╭─ TESTO ESTRATTO

158. Nelle condizioni
attuali della società mondiale, dove si riscontrano tante inequità e sono
sempre più numerose le persone che vengono scartate, private dei diritti umani
fondamentali, il principio del bene comune si trasforma immediatamente, come
logica e ineludibile conseguenza, in un appello alla solidarietà e in una
opzione preferenziale per i più poveri. Questa opzione richiede di trarre le
conseguenze della destinazione comune dei beni della terra, ma, come ho cercato
di mostrare nell’Esortazione apostolica Evangelii gaudium esige di contemplare
prima di tutto l’immensa dignità del povero alla luce delle più profonde
convinzioni di fede. Basta osservare la realtà per comprendere che oggi questa
opzione è un’esigenza etica fondamentale per l’effettiva realizzazione del bene
comune.»
Al centro della proposta di quel nuovo
modello di sviluppo vi è la nozione di escosistema applicata anche alle società umane. L’ecosistema è definito nell’enciclopedia
Treccani online come l’insieme degli organismi viventi e delle sostanze non viventi con le
quali i primi stabiliscono uno scambio di materiali e di energia, in un’area
delimitata, per es. un lago, un prato, un bosco. Abbiamo difficoltà, come umani
a concepirci come parti di un ecosistema dal funzionamento del quale dipende la
nostra sopravvivenza comune, il principale bene comune. Quindi poi le politiche
di governo che definiscono che cosa sia il bene pubblico, il complesso di obiettivi che una
collettività si propone di raggiungere, sono carenti.
176. Non
solo ci sono vincitori e vinti tra i Paesi, ma anche all’interno dei Paesi
poveri, in cui si devono identificare diverse responsabilità. Perciò, le
questioni relative all’ambiente e allo sviluppo economico non si possono più
impostare solo a partire dalle differenze tra i Paesi, ma chiedono di porre
attenzione alle politiche nazionali e locali.

╰─
╭─ VOCI ELENCATE

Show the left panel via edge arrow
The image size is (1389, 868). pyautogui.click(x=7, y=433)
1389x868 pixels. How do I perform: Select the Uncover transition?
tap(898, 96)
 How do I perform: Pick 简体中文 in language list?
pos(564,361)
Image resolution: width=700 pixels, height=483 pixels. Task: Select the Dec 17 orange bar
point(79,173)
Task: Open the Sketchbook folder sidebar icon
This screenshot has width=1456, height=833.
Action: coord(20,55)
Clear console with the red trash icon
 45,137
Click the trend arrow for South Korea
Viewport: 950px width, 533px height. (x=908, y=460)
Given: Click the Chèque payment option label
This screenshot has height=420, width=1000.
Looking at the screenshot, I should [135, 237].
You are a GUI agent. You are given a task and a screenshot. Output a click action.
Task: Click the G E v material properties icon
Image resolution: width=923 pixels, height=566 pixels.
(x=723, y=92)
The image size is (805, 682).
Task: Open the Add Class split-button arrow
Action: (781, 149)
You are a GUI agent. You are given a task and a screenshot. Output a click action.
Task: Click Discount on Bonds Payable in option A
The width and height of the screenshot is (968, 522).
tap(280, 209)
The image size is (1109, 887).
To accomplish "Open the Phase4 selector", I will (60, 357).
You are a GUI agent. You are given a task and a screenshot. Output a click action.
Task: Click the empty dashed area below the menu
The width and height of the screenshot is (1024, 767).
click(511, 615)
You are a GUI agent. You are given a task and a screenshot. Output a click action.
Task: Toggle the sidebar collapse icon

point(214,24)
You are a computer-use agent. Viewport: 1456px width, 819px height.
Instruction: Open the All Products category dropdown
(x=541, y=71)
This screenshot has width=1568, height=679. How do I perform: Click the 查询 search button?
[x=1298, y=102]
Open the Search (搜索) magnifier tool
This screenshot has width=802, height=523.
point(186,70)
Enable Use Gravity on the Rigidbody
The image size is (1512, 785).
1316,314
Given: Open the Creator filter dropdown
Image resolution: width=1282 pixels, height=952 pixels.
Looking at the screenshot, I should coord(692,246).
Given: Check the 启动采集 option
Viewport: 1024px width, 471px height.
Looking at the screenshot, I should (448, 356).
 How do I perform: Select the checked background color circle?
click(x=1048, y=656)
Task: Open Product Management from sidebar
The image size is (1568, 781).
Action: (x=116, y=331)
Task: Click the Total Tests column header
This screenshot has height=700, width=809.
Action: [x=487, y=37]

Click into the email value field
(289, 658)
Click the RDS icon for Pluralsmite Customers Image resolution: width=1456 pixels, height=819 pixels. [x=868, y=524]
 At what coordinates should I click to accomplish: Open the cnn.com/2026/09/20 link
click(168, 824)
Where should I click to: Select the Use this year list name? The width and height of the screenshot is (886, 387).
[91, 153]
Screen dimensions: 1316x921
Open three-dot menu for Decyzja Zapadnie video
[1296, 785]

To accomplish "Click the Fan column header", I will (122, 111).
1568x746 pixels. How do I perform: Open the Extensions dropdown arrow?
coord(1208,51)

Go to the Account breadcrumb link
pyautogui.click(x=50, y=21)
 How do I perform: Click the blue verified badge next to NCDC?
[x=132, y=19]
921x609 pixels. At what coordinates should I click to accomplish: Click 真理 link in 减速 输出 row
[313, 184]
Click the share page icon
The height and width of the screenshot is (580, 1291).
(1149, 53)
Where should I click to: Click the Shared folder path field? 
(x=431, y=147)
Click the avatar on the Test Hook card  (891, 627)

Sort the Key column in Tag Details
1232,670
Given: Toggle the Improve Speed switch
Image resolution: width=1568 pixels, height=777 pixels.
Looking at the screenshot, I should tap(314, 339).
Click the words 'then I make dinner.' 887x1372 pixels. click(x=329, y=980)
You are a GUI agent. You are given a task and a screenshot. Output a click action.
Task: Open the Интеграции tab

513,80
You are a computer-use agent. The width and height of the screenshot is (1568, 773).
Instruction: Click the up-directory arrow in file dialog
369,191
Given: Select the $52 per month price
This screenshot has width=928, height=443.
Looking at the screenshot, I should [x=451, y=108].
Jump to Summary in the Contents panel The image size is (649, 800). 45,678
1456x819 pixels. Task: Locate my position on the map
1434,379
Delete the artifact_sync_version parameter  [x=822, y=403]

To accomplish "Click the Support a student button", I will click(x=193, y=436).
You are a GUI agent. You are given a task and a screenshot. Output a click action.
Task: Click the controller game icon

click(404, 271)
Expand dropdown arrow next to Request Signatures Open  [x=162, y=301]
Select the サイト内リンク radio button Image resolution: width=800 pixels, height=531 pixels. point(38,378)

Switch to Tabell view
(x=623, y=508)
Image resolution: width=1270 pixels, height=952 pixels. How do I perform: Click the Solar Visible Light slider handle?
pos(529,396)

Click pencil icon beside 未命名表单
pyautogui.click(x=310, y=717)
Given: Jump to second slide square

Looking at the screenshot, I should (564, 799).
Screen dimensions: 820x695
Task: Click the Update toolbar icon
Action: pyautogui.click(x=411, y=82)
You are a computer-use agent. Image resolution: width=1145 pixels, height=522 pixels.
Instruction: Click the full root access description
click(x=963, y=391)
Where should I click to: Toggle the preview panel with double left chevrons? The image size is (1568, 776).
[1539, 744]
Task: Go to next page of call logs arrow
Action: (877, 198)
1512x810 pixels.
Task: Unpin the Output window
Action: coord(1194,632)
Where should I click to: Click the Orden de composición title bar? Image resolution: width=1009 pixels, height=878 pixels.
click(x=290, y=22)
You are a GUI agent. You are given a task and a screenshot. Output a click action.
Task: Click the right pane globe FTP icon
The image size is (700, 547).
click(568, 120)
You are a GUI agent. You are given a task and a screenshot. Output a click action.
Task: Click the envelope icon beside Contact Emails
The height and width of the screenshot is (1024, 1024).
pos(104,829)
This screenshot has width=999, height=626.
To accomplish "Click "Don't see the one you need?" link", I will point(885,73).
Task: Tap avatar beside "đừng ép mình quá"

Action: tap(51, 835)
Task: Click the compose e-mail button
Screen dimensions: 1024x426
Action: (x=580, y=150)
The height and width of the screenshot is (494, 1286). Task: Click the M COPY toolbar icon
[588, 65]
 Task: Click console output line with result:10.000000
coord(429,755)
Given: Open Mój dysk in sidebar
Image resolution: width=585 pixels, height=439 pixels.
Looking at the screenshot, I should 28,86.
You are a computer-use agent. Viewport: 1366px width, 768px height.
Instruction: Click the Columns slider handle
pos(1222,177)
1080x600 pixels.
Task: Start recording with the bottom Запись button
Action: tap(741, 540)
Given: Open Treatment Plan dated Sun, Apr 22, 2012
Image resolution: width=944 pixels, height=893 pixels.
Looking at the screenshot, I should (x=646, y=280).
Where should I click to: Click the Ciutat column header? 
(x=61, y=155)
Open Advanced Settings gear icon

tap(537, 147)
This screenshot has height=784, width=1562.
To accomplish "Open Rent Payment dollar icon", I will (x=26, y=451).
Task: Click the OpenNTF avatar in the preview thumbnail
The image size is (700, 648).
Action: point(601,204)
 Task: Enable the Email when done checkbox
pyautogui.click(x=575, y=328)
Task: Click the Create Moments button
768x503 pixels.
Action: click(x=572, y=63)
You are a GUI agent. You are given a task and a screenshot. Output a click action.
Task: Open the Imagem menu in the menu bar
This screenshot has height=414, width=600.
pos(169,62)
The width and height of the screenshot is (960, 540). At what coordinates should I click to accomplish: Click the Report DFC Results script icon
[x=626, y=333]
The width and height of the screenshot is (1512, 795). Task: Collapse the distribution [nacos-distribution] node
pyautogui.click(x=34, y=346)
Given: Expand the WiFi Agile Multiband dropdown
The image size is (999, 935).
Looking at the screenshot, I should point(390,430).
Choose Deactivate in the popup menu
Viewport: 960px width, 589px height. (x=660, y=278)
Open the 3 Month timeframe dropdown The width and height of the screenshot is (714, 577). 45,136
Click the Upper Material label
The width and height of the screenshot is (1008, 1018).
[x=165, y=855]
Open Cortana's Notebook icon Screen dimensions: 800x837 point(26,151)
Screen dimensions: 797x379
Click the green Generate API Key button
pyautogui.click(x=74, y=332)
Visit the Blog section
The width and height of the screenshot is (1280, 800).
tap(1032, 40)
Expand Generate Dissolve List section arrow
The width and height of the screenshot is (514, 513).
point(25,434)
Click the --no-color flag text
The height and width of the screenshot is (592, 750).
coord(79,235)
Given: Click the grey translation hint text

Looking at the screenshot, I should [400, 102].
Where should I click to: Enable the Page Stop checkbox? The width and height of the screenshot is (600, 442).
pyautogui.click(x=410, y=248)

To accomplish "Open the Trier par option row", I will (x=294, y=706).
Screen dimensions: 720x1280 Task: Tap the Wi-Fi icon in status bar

╰─

OBIETTIVI:
- a) Trascrivi per intero il testo sul bene comune, senza cambiare nulla.
- b) Mostra tutte le righe delle voci in cui compare la parola "Generate". Conta la differenza tra maiuscole e minuscole.

RISPOSTE PER COMPITO:
- a)
158. Nelle condizioni
attuali della società mondiale, dove si riscontrano tante inequità e sono
sempre più numerose le persone che vengono scartate, private dei diritti umani
fondamentali, il principio del bene comune si trasforma immediatamente, come
logica e ineludibile conseguenza, in un appello alla solidarietà e in una
opzione preferenziale per i più poveri. Questa opzione richiede di trarre le
conseguenze della destinazione comune dei beni della terra, ma, come ho cercato
di mostrare nell’Esortazione apostolica Evangelii gaudium esige di contemplare
prima di tutto l’immensa dignità del povero alla luce delle più profonde
convinzioni di fede. Basta osservare la realtà per comprendere che oggi questa
opzione è un’esigenza etica fondamentale per l’effettiva realizzazione del bene
comune.»
Al centro della proposta di quel nuovo
modello di sviluppo vi è la nozione di escosistema applicata anche alle società umane. L’ecosistema è definito nell’enciclopedia
Treccani online come l’insieme degli organismi viventi e delle sostanze non viventi con le
quali i primi stabiliscono uno scambio di materiali e di energia, in un’area
delimitata, per es. un lago, un prato, un bosco. Abbiamo difficoltà, come umani
a concepirci come parti di un ecosistema dal funzionamento del quale dipende la
nostra sopravvivenza comune, il principale bene comune. Quindi poi le politiche
di governo che definiscono che cosa sia il bene pubblico, il complesso di obiettivi che una
collettività si propone di raggiungere, sono carenti.
176. Non
solo ci sono vincitori e vinti tra i Paesi, ma anche all’interno dei Paesi
poveri, in cui si devono identificare diverse responsabilità. Perciò, le
questioni relative all’ambiente e allo sviluppo economico non si possono più
impostare solo a partire dalle differenze tra i Paesi, ma chiedono di porre
attenzione alle politiche nazionali e locali.

- b)
Click the green Generate API Key button
Expand Generate Dissolve List section arrow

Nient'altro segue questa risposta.